Abstract 4378: Contribution of ERα/PR crosstalk to endocrine therapy resistance in breast cancer

Abstract

Abstract Half of estrogen receptor (ERα)-positive breast cancer patients treated with endocrine therapies display intrinsic or acquired therapy resistance. One-third of patients with acquired resistance present with metastatic tumors containing ERα-Y537S mutations. This mutation results in constitutive activity of ERα and altered ERα-associated gene expression. ERα/PR crosstalk, referring to the complex relationship of ERα and progesterone receptor (PR) interaction, offers therapeutic value in targeting both nuclear receptors simultaneously in ERα/PR-positive breast cancers. Previous research identified a synergistic effect of treating ERα-WT cancer cells with ERα/PR antagonism, where combined treatment results in tumor regression in vivo and increased cell death in vitro.
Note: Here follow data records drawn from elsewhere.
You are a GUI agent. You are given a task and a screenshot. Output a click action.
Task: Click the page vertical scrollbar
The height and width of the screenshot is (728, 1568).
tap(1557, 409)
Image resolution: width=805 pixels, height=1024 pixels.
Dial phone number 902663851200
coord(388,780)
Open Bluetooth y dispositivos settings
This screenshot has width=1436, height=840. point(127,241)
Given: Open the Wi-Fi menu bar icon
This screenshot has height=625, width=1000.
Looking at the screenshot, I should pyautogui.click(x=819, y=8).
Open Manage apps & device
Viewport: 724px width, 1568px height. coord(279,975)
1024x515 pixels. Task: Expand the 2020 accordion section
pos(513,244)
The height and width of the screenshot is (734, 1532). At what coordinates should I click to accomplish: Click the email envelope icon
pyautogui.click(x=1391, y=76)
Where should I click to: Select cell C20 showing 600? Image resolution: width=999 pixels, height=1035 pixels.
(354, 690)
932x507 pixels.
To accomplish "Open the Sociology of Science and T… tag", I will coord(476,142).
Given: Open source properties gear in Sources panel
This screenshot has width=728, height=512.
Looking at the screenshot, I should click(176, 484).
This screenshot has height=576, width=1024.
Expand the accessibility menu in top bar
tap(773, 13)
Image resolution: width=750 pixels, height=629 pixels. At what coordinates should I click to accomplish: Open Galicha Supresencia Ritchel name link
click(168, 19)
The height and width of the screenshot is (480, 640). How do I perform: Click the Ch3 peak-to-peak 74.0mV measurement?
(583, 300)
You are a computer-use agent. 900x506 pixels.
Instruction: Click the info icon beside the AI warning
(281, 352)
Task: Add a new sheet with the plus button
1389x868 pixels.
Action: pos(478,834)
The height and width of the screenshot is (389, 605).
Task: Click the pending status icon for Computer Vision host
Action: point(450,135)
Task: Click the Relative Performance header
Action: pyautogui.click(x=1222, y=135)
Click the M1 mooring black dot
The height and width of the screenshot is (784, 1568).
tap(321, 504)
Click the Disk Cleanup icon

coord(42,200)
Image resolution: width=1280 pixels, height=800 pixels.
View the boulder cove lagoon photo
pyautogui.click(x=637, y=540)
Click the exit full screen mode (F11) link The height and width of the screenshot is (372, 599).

Conversely, preliminary data suggests that treatment of ERα-Y537S-containing tumors with combined ERα and PR antagonists results in significantly increased proliferation in vivo and reduced cell death in vitro. My central hypothesis is that ERα-Y537S alters the transcription factor activity of ERα and PR, causing dysregulation of gene expression in SERM-resistant breast cancer. Using a three-dimensional culture system of patient-derived xenografts grown as organoids (PDxO), I have observed a synergistic effect of certain combinations of ERα/PR antagonists in the context of ERα-WT similar to previous results in two-dimensional cell culture. At the level of transcription, PR-associated transcriptional activity appears to be significantly altered in homozygous ERα-Y537S T47D cells compared to ERα-WT cells. Further understanding the role of ERα-Y537S in altering gene expression and reducing the response to SERM and SPRM treatment will provide understanding as to why these tumors are resistant to standard-of-care treatment and will suggest alternative targets for treatment as well. Citation Format: Rosemary J. Huggins. Contribution of ERα/PR crosstalk to endocrine therapy resistance in breast cancer [abstract]. In: Proceedings of the Annual Meeting of the American Association for Cancer Research 2020; 2020 Apr 27-28 and Jun 22-24. Philadelphia (PA): AACR; Cancer Res 2020;80(16 Suppl):Abstract nr 4378.